**GIVEN DATA**

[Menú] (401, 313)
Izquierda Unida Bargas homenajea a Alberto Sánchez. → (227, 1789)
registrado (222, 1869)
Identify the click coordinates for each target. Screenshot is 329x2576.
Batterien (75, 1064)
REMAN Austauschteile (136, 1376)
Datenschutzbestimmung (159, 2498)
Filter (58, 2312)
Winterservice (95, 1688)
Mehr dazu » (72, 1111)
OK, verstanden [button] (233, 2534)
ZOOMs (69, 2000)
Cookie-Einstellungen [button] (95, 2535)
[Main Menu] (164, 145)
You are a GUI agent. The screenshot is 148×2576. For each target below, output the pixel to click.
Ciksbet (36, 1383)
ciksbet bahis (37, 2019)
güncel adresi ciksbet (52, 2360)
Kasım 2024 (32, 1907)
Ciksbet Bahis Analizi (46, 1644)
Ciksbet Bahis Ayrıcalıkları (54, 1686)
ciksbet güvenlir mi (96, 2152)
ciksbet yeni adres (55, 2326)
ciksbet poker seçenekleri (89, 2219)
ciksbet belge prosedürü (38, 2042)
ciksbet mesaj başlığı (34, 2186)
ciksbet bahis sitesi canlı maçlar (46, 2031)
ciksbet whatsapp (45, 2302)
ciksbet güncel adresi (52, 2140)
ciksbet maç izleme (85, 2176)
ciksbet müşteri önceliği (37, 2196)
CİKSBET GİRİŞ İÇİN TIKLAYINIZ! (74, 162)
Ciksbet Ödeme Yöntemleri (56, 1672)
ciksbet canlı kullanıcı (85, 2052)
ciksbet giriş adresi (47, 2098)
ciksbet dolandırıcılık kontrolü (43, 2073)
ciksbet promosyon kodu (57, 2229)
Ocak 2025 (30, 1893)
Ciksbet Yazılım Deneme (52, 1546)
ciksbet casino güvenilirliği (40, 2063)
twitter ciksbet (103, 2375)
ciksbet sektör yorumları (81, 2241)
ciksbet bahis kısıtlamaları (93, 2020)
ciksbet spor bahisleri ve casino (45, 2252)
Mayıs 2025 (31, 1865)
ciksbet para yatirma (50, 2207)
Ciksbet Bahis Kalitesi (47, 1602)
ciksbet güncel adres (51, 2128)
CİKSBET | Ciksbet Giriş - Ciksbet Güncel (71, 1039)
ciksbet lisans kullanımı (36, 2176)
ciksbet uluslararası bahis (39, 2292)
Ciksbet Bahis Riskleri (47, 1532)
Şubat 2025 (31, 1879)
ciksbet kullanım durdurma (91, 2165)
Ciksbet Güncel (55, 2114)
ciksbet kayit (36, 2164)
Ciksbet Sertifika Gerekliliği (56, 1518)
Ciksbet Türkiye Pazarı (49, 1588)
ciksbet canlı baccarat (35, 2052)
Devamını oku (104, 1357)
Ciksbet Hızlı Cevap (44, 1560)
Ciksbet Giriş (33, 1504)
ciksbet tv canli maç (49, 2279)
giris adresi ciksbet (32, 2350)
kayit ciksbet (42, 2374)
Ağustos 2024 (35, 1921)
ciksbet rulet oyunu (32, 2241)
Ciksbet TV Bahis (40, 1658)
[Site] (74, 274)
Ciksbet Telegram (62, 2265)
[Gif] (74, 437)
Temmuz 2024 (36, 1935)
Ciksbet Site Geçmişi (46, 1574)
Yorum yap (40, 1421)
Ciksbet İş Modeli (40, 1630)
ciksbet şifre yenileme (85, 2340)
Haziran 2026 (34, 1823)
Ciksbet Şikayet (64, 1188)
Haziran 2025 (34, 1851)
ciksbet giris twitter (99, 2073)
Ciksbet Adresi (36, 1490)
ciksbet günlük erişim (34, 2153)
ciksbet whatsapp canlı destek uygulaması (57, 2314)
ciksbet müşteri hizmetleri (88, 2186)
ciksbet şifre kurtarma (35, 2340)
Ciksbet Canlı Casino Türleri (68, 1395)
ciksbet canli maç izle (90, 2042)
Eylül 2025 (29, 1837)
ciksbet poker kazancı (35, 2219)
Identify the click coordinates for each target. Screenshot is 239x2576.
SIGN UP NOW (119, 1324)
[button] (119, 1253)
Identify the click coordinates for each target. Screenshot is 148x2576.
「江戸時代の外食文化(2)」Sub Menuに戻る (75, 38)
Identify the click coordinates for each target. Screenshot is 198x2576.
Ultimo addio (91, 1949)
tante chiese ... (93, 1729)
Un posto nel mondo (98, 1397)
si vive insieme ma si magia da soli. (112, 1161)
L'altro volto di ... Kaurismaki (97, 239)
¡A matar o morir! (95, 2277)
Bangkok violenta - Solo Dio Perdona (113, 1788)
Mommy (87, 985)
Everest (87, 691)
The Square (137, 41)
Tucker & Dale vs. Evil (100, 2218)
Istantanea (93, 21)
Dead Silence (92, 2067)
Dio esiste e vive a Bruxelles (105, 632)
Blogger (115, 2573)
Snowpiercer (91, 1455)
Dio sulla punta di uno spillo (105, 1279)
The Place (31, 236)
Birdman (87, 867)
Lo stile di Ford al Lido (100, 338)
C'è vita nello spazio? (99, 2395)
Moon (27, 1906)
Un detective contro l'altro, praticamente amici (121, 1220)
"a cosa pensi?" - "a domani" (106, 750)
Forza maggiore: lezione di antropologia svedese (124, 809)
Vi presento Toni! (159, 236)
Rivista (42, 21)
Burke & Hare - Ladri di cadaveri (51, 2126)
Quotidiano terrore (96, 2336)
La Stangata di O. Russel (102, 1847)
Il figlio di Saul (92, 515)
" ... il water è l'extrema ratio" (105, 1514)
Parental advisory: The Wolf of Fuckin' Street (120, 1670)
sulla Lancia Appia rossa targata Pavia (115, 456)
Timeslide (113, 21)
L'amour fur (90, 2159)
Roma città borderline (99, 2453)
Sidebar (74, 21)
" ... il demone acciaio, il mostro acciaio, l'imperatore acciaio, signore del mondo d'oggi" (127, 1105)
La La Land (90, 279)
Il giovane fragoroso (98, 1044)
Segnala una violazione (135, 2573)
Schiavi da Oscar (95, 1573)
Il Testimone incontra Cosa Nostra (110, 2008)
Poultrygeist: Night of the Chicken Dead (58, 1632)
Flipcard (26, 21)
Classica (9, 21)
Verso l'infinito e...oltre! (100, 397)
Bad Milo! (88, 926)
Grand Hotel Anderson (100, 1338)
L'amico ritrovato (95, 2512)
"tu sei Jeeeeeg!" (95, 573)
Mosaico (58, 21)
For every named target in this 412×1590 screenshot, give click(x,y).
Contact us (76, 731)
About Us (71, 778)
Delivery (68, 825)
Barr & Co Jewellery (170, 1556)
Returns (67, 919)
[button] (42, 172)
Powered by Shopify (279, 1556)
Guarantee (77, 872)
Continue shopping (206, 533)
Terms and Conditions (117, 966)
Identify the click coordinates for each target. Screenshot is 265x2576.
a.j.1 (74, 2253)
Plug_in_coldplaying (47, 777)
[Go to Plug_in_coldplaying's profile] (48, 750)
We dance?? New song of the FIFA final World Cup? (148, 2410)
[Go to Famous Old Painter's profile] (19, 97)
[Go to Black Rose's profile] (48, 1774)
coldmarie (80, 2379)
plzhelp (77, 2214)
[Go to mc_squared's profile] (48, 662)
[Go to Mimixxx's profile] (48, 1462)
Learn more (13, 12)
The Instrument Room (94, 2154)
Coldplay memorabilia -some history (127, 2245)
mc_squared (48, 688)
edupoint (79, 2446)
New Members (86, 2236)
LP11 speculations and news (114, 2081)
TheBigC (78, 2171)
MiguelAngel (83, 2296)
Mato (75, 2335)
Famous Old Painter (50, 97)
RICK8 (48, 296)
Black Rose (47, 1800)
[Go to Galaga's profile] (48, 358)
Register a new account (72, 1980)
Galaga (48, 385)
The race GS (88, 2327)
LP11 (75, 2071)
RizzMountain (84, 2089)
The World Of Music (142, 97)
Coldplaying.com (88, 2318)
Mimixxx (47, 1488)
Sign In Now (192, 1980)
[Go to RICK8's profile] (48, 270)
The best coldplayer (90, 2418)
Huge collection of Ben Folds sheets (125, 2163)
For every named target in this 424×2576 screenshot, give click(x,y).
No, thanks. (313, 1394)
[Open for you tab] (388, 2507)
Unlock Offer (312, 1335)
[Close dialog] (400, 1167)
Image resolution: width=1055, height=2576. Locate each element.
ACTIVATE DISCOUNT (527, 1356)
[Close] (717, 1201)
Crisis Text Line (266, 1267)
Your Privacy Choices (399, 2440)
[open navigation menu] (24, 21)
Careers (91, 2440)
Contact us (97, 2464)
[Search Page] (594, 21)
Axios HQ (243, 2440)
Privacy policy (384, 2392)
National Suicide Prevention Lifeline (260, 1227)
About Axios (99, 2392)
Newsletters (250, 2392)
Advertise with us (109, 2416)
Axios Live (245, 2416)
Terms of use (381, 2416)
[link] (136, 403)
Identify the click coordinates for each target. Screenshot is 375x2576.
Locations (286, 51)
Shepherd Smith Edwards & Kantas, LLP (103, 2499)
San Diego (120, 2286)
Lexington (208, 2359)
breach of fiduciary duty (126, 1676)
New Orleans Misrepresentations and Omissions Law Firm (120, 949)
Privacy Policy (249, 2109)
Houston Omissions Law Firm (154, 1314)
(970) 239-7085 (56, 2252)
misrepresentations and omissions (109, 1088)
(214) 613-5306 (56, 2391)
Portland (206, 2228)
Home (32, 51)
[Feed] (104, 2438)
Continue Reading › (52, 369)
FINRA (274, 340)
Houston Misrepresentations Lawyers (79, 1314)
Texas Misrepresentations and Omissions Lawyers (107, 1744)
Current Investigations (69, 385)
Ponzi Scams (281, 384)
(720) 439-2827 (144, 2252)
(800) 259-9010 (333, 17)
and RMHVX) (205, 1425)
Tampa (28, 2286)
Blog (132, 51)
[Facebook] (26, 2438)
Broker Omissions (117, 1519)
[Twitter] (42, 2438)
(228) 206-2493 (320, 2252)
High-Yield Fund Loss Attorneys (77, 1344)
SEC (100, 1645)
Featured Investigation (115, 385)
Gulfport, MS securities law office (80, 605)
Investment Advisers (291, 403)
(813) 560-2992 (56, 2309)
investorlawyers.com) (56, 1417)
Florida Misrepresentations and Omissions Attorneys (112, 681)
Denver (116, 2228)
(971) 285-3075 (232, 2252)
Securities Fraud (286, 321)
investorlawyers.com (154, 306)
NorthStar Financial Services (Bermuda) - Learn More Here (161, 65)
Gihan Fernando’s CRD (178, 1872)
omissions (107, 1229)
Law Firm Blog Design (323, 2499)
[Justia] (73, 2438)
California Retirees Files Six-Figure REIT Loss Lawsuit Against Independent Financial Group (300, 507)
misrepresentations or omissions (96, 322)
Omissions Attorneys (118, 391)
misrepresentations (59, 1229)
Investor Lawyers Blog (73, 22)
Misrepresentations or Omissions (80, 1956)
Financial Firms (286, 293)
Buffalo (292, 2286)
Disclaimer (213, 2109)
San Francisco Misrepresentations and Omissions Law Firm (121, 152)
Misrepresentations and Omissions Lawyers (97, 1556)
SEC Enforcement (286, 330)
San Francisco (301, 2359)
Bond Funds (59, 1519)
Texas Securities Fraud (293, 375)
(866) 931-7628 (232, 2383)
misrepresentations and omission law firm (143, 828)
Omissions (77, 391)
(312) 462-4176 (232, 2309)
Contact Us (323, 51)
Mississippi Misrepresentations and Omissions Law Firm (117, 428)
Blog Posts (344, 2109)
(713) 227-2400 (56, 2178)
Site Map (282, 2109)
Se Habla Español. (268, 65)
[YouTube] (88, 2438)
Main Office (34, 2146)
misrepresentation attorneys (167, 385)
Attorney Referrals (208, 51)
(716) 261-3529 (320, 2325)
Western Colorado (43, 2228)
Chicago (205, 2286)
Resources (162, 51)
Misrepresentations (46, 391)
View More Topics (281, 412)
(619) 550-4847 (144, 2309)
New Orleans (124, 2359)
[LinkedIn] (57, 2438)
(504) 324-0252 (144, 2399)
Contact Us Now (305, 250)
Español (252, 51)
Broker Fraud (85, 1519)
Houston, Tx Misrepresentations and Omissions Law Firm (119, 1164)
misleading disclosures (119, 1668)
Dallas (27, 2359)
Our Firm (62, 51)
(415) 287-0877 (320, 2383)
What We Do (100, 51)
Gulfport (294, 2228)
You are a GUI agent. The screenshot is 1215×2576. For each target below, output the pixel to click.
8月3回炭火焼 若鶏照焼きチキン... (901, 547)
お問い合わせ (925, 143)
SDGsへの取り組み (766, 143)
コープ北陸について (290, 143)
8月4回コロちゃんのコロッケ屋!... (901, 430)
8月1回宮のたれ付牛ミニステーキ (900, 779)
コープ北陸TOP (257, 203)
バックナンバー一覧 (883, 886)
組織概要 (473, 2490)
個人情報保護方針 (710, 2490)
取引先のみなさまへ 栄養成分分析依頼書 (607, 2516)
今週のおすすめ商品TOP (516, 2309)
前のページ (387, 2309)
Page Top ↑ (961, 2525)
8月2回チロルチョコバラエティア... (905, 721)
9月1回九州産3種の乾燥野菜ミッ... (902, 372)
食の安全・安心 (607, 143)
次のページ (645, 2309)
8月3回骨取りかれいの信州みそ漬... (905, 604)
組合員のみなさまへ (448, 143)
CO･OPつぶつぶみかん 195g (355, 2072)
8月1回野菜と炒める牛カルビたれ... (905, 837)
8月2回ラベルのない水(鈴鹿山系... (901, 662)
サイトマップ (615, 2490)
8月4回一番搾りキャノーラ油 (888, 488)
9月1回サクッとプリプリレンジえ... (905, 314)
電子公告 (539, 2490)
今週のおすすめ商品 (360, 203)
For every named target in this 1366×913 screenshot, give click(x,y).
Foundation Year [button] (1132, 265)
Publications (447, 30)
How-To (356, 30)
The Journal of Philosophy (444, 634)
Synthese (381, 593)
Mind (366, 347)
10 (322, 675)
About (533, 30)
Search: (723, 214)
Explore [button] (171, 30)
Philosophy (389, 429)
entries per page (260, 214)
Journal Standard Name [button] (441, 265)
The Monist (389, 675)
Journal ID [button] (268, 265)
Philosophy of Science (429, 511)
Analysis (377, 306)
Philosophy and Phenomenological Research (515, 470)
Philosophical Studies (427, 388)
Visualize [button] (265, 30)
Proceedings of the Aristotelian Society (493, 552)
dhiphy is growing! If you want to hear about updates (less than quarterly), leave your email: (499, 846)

**THE TASK**
Only those lines of the entries above that run from the line containing "Site Map (282, 2109)" to the line containing "8月4回一番搾りキャノーラ油 (888, 488)", both included, should be transcribed exactly.

**FINAL ANSWER**
Site Map (282, 2109)
Se Habla Español. (268, 65)
[YouTube] (88, 2438)
Main Office (34, 2146)
misrepresentation attorneys (167, 385)
Attorney Referrals (208, 51)
(716) 261-3529 (320, 2325)
Western Colorado (43, 2228)
Chicago (205, 2286)
Resources (162, 51)
Misrepresentations (46, 391)
View More Topics (281, 412)
(619) 550-4847 (144, 2309)
New Orleans (124, 2359)
[LinkedIn] (57, 2438)
(504) 324-0252 (144, 2399)
Contact Us Now (305, 250)
Español (252, 51)
Broker Fraud (85, 1519)
Houston, Tx Misrepresentations and Omissions Law Firm (119, 1164)
misleading disclosures (119, 1668)
Dallas (27, 2359)
Our Firm (62, 51)
(415) 287-0877 (320, 2383)
What We Do (100, 51)
Gulfport (294, 2228)
You are a GUI agent. The screenshot is 1215×2576. For each target below, output the pixel to click.
8月3回炭火焼 若鶏照焼きチキン... (901, 547)
お問い合わせ (925, 143)
SDGsへの取り組み (766, 143)
コープ北陸について (290, 143)
8月4回コロちゃんのコロッケ屋!... (901, 430)
8月1回宮のたれ付牛ミニステーキ (900, 779)
コープ北陸TOP (257, 203)
バックナンバー一覧 (883, 886)
組織概要 (473, 2490)
個人情報保護方針 (710, 2490)
取引先のみなさまへ 栄養成分分析依頼書 (607, 2516)
今週のおすすめ商品TOP (516, 2309)
前のページ (387, 2309)
Page Top ↑ (961, 2525)
8月2回チロルチョコバラエティア... (905, 721)
9月1回九州産3種の乾燥野菜ミッ... (902, 372)
食の安全・安心 (607, 143)
次のページ (645, 2309)
8月3回骨取りかれいの信州みそ漬... (905, 604)
組合員のみなさまへ (448, 143)
CO･OPつぶつぶみかん 195g (355, 2072)
8月1回野菜と炒める牛カルビたれ... (905, 837)
8月2回ラベルのない水(鈴鹿山系... (901, 662)
サイトマップ (615, 2490)
8月4回一番搾りキャノーラ油 (888, 488)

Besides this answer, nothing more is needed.